Among the most notable new elements of the DRM section of the zero draft is expanded attention to the importance of subnational finance.

The text reads:

  • We encourage strengthening subnational finance by enhancing local authorities’ technical, technological and human resource capacities, diversifying income and financing sources, including the development of municipal bond markets where appropriate, and promoting stable and transparent intergovernmental financial transfer systems and equalization mechanisms.
  • We will support national and local governments to prioritize and strengthen their policies, strategies, and practices to implement effective infrastructure asset management over the lifecycle of assets and mobilize revenues as appropriate.

Expanded attention to subnational financing is extremely welcome: subnational governments often remain severely under-resourced despite rapid urbanization, significant decentralization and the key role of cities as dynamic drivers of development.
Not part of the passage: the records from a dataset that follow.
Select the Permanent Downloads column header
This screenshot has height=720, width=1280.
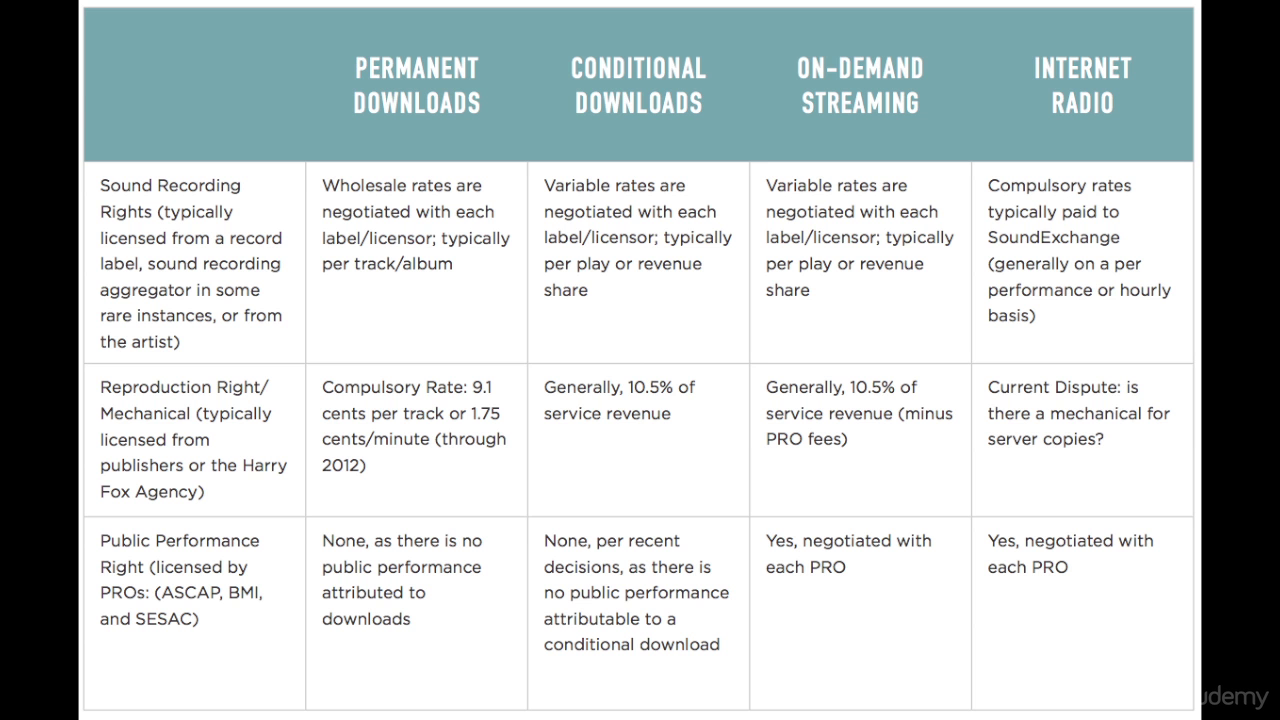point(417,86)

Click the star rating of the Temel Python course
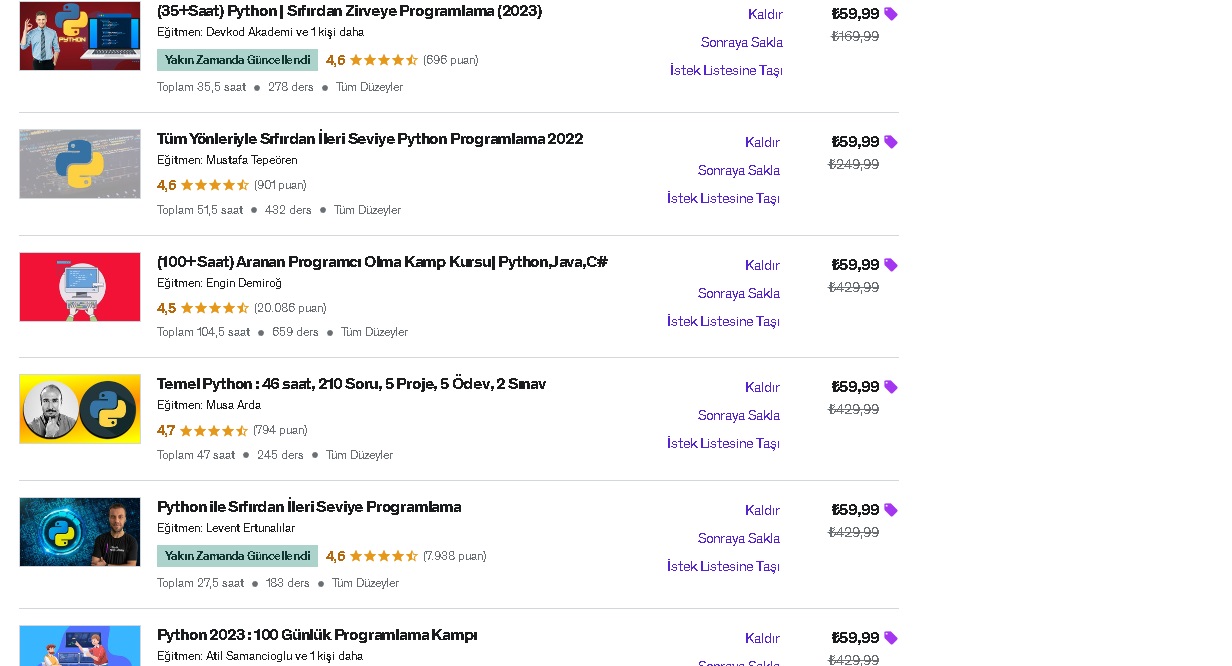(x=214, y=431)
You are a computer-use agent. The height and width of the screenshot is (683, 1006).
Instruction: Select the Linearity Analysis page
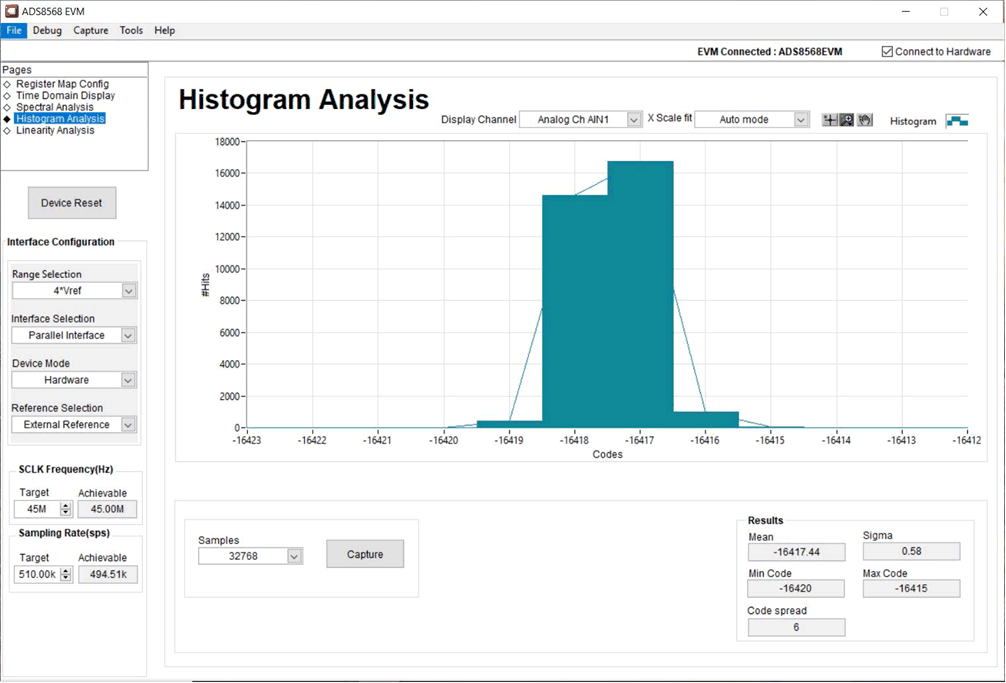(x=55, y=130)
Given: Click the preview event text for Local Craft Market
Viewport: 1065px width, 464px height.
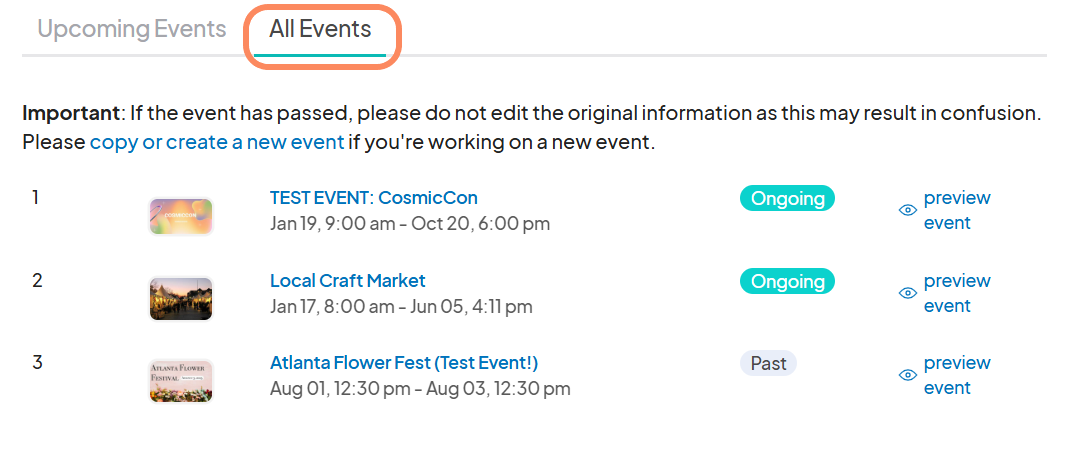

However, the zero draft focuses surprisingly little attention on the backbone of subnational finance: own source taxation.

In fact, the words “tax” does not appear at all.

The next draft should place a much clearer focus on subnational taxation, and property taxes in particular, as the foundation for funding subnational development.

Why We Should be Looking at Subnational Revenue Mobilization (and the Role of Taxation)

Over the past two decades there has been increased emphasis on the potential development benefits of decentralization in lower-income countries. Decentralization promises to bring development closer to citizens, increasing responsiveness to local preferences and providing more direct channels for building public accountability.

However, subnational governments have remained chronically underfunded and heavily dependent on central government transfers and aid donors. There is often a large gap between decentralized spending responsibilities and the resource available to deliver them. This has undermined service delivery, limited the ability of governments to manage rapid urbanization, restricted critical infrastructure investments to build dynamic cities, and undermined broader state-building.

Donors, international agencies and governments have frequently looked to external sources of financing to plug the gap.  This includes expanded intergovernmental transfers, new aid flows, municipal bond markets, public private partnerships and climate finance. This focus on external flows, and novel financing options, is reflected in the zero draft, which explicitly mentions only bond markets, central government transfers, improved asset management and diversifying funding sources.

These sources, while clearly valuable, are not an effective substitute for strengthening own source revenue mobilization, particularly in larger cities. In fact, depending on external funding undermines government autonomy and links to citizens. In turn, governments are more likely to successfully access external sources of finance if they first invest in building their own fiscal capacity. This message has been echoed by UN-Habitat in their submission to the FfD4 process, arguing that “OSR optimization is the cornerstone of local development and essential condition for accessing external finance as well.”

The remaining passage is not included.